[Stored data]
★ ★ ★ ★

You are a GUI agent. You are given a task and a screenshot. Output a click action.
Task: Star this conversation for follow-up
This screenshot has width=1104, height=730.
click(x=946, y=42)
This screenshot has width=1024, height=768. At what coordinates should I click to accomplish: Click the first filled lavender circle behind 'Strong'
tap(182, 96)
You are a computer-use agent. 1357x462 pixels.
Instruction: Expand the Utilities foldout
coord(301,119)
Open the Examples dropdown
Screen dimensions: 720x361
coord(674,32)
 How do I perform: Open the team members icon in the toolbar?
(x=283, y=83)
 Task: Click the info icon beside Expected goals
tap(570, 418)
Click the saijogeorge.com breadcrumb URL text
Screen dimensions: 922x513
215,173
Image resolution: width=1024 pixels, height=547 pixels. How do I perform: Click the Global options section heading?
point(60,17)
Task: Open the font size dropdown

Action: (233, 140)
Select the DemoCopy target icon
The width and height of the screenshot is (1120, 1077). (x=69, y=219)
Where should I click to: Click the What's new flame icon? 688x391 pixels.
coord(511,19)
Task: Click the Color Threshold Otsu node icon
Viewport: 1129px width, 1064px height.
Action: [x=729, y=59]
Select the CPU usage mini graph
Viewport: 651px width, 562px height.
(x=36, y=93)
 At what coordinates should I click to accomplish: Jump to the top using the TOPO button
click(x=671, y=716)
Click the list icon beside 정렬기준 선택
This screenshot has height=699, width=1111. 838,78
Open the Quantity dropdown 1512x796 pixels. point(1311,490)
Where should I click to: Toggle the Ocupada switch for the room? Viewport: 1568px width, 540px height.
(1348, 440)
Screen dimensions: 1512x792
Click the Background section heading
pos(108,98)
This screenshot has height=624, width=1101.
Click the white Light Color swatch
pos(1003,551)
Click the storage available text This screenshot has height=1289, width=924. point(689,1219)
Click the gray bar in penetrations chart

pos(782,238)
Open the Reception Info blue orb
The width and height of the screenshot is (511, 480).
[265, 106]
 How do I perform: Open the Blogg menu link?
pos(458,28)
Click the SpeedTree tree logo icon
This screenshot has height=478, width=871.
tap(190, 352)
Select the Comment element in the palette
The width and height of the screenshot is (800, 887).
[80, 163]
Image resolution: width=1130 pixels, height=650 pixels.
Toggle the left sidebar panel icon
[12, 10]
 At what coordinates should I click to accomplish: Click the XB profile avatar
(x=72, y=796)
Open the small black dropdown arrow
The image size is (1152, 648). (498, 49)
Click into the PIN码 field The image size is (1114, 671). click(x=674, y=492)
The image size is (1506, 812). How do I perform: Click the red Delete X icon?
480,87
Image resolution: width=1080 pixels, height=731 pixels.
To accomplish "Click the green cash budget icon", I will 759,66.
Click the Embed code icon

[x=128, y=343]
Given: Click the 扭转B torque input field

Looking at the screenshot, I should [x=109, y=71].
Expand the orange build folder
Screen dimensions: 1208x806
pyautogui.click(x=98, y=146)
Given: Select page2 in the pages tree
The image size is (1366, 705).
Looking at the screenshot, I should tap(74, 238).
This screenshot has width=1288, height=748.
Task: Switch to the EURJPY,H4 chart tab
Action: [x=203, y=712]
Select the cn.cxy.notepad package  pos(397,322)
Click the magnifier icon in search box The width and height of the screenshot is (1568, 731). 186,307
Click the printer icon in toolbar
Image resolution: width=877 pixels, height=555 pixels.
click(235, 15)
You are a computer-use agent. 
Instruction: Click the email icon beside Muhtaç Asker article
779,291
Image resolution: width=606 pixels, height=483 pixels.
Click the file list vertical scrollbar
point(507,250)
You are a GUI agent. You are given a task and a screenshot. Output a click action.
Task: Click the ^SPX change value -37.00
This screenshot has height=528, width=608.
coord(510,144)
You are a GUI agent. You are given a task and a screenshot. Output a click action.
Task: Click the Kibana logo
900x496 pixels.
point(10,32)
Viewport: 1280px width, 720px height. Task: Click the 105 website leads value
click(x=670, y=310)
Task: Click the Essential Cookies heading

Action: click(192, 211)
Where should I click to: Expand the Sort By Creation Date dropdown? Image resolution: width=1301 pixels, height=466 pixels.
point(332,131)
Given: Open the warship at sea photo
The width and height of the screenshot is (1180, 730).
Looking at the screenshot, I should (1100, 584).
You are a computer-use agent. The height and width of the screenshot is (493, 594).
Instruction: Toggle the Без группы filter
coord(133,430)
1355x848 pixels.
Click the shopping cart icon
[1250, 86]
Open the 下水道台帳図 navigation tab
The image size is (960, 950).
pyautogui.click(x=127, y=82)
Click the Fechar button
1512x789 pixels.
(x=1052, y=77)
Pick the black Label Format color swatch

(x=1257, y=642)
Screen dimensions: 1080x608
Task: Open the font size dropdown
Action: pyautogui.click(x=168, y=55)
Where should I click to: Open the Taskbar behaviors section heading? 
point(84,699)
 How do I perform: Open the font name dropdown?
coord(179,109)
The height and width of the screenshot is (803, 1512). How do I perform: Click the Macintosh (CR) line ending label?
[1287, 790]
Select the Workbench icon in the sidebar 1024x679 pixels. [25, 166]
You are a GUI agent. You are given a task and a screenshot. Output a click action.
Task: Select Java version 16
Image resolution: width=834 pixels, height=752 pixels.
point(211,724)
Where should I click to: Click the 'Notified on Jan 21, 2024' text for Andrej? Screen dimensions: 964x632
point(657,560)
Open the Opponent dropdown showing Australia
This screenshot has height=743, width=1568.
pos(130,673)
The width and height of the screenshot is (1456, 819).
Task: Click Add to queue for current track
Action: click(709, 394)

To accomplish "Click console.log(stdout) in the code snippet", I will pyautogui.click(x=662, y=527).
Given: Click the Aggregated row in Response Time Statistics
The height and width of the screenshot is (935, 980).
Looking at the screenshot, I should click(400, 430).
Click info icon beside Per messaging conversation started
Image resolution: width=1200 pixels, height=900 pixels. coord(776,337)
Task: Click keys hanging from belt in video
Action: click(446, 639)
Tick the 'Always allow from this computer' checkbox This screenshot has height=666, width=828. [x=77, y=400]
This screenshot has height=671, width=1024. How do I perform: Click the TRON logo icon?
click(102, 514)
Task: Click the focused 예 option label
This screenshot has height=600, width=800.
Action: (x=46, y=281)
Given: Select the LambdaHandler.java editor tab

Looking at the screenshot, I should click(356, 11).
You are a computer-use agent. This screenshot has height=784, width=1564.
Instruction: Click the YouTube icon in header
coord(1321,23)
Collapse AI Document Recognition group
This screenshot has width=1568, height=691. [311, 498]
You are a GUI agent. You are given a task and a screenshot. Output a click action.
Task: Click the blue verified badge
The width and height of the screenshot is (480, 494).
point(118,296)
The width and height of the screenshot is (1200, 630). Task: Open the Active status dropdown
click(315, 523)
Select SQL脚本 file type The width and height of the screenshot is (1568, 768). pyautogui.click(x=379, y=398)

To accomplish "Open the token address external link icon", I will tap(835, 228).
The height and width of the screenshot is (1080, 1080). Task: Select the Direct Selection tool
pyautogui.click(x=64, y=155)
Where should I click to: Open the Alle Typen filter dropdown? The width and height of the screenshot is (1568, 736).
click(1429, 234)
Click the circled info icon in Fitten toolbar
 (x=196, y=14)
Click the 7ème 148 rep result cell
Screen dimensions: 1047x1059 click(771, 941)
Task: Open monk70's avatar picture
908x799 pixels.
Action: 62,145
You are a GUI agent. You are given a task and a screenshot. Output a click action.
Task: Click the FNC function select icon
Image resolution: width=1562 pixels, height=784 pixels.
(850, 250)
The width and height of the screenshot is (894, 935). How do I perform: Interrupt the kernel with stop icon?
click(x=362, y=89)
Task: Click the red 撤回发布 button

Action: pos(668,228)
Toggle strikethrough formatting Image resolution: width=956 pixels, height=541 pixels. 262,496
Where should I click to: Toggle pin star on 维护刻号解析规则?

★ ★ ★ ★

* _WHAT YOU ARE ASKED TO DO_
The lines running from the start of the data through the one that contains "Task: Click the Color" should be reproduced exactly, and only those.

* _RESPONSE AREA_
You are a GUI agent. You are given a task and a screenshot. Output a click action.
Task: Star this conversation for follow-up
This screenshot has width=1104, height=730.
click(x=946, y=42)
This screenshot has width=1024, height=768. At what coordinates should I click to accomplish: Click the first filled lavender circle behind 'Strong'
tap(182, 96)
You are a computer-use agent. 1357x462 pixels.
Instruction: Expand the Utilities foldout
coord(301,119)
Open the Examples dropdown
Screen dimensions: 720x361
coord(674,32)
 How do I perform: Open the team members icon in the toolbar?
(x=283, y=83)
 Task: Click the info icon beside Expected goals
tap(570, 418)
Click the saijogeorge.com breadcrumb URL text
Screen dimensions: 922x513
215,173
Image resolution: width=1024 pixels, height=547 pixels. How do I perform: Click the Global options section heading?
point(60,17)
Task: Open the font size dropdown

Action: (233, 140)
Select the DemoCopy target icon
The width and height of the screenshot is (1120, 1077). (x=69, y=219)
Where should I click to: Click the What's new flame icon? 688x391 pixels.
coord(511,19)
Task: Click the Color Threshold Otsu node icon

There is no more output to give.